China’s specialty fertilizer market is facing an unprecedented level of competition, marked by product homogeneity, aggressive price wars, and intense channel conflicts. With hundreds of thousands of registered products and declining margins, the sector is often described as “hyper-competitive.” Against this backdrop, Europe’s long experience in specialty fertilizers—particularly biostimulants—offers valuable insights for Chinese companies navigating similar challenges.
In an interview conducted in Italy, Lorenzo Gallo, Vice President of Greenhas Group and a veteran of the fertilizer industry with four decades of experience, reflected on how European markets have dealt with comparable phases of oversupply and excessive competition. According to Gallo, Europe has experienced multiple cycles of intense competition driven by fragmented markets and weak differentiation, which ultimately led to consolidation and stronger regulatory oversight.
He noted that mergers, acquisitions, and supply-chain integration played a critical role in stabilizing European fertilizer markets. Equally important was the role of regulation. The European Union’s Fertilizer Products Regulation established unified standards for safety, quality, labeling, and environmental claims, gradually pushing low-compliance and low-quality products out of the market. This regulatory framework encouraged companies to invest in innovation, scientific validation, and product differentiation rather than competing solely on price.
Gallo also highlighted Europe’s transition from conventional fertilizers to products with added functionality, such as nutrient inhibitors, micronutrients, and controlled-release technologies. Initially limited to high-value crops due to cost, these solutions gradually expanded to large-scale field crops as technology matured and environmental regulations demanded higher nutrient-use efficiency. Today, functional and specialty fertilizers are considered a core component of sustainable European agriculture.
From a research and development perspective, Gallo emphasized that long-term scientific investment is essential to escape hyper-competition. At Greenhas Group, innovation is driven by both fundamental plant physiology research and direct field observations. He cautioned against pursuing “quick and cheap” products, stressing that real value lies in formulations based on nutrient synergy, absorption efficiency, and agronomic performance.

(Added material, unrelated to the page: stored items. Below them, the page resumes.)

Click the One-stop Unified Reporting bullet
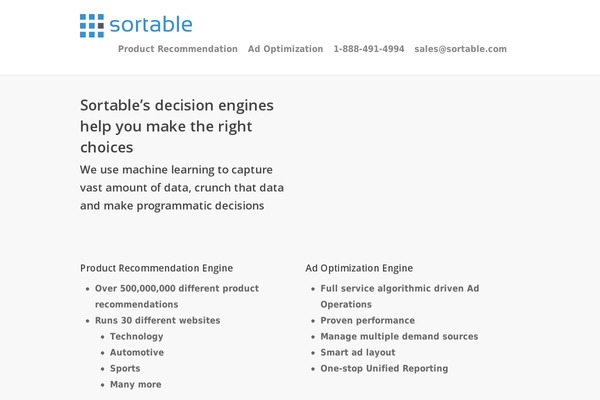pos(384,369)
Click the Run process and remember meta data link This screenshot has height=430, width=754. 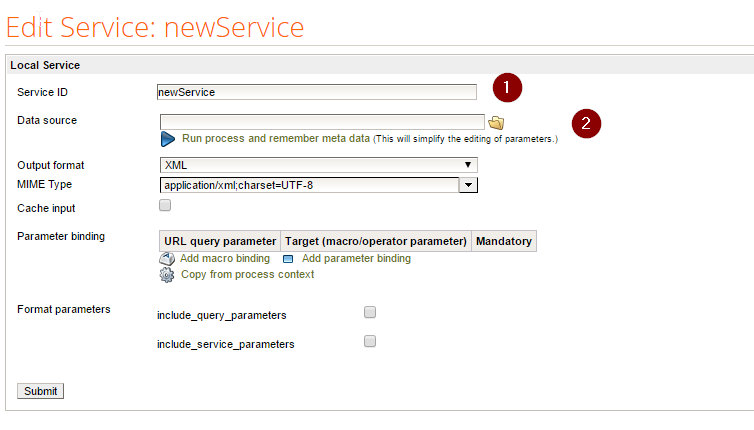coord(276,139)
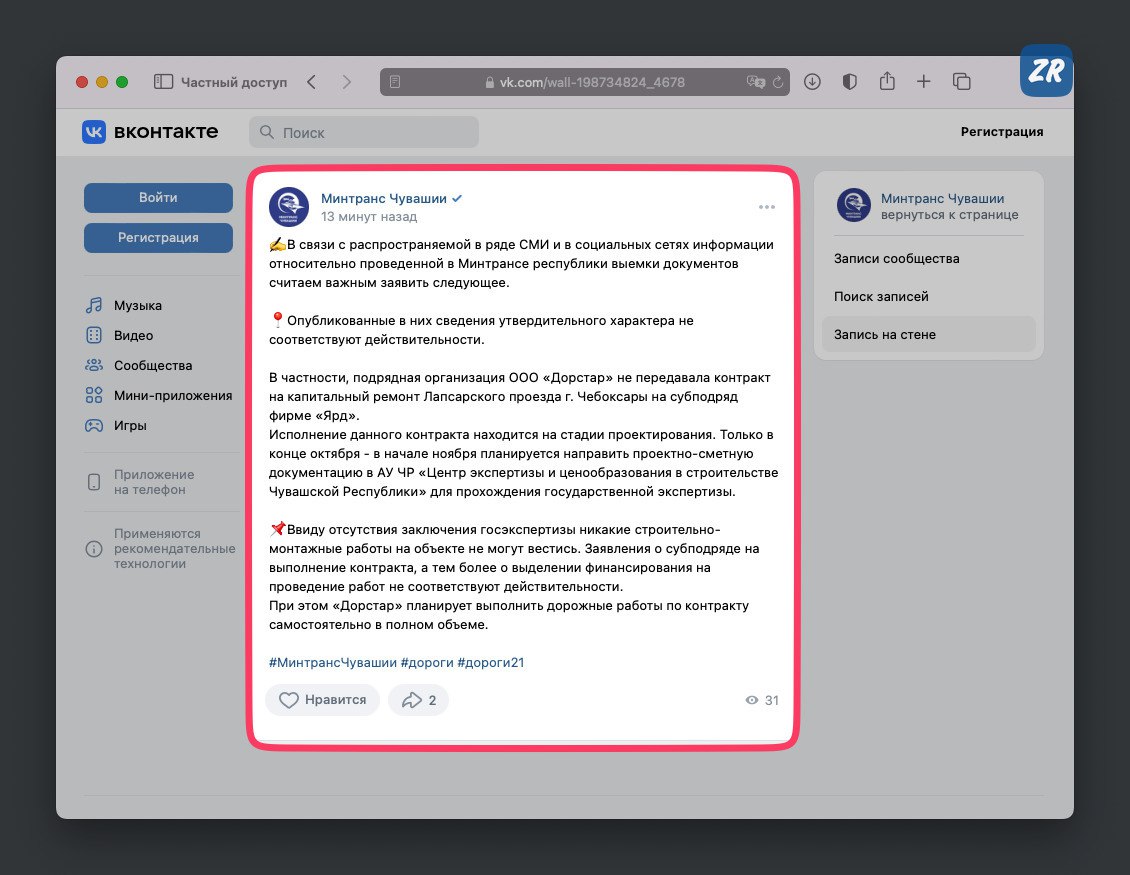The height and width of the screenshot is (875, 1130).
Task: Click the blue Регистрация sidebar button
Action: 158,238

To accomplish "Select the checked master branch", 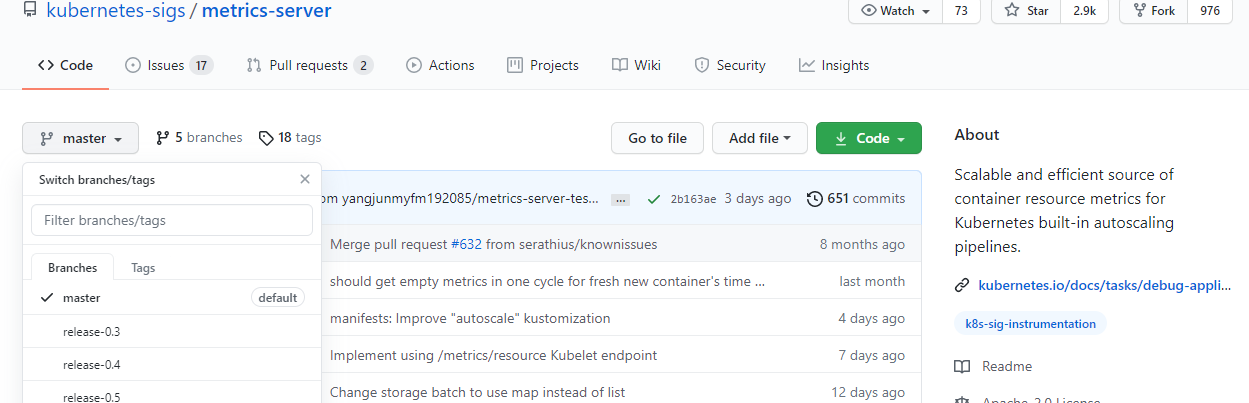I will click(x=82, y=298).

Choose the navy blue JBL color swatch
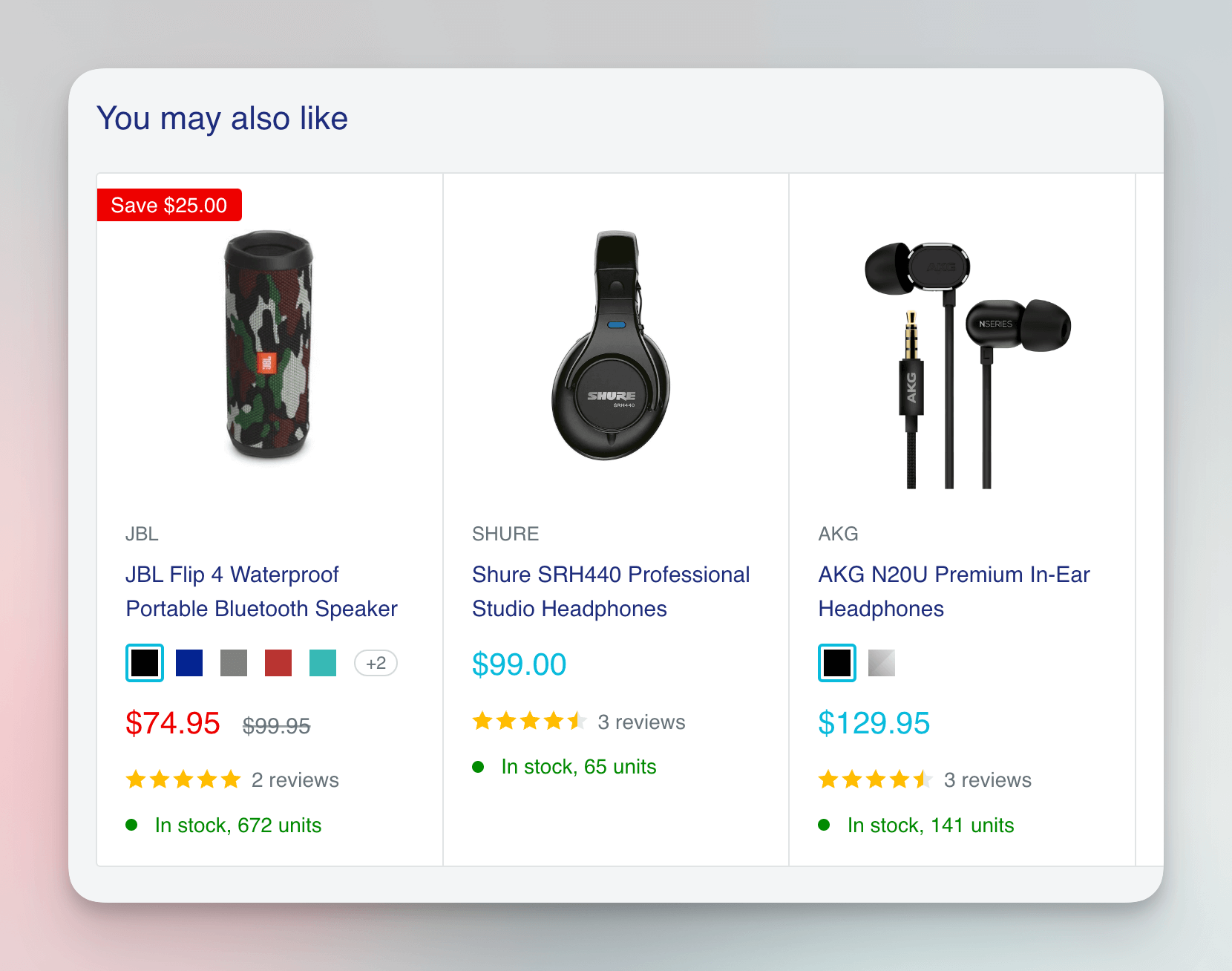coord(189,663)
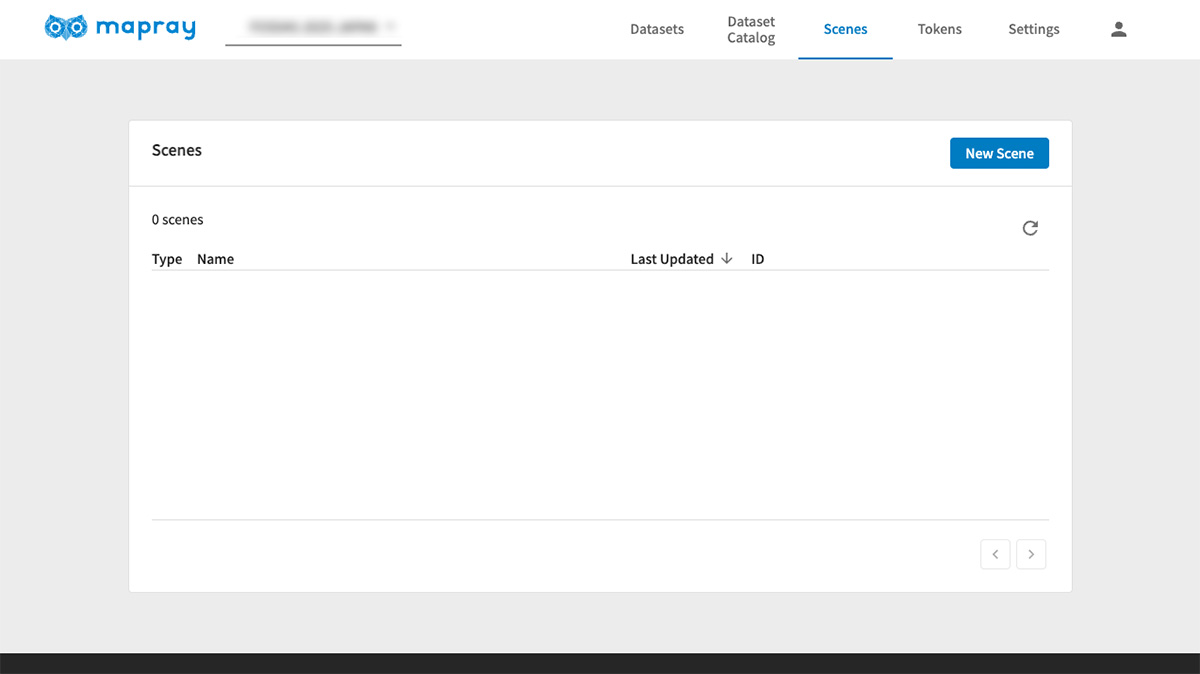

On market channels, Gallo underscored the importance of technical service over pure sales volume. In Europe, distributors are selected not only for their commercial reach but also for their ability to provide agronomic guidance to farmers. Clear regional policies, transparent pricing, and strong technical training help prevent price wars and counterfeiting.
As China’s specialty fertilizer market continues to evolve, European experience suggests that consolidation, regulation, genuine innovation, and value-based channels—not low-price competition—are key to achieving sustainable growth and long-term success.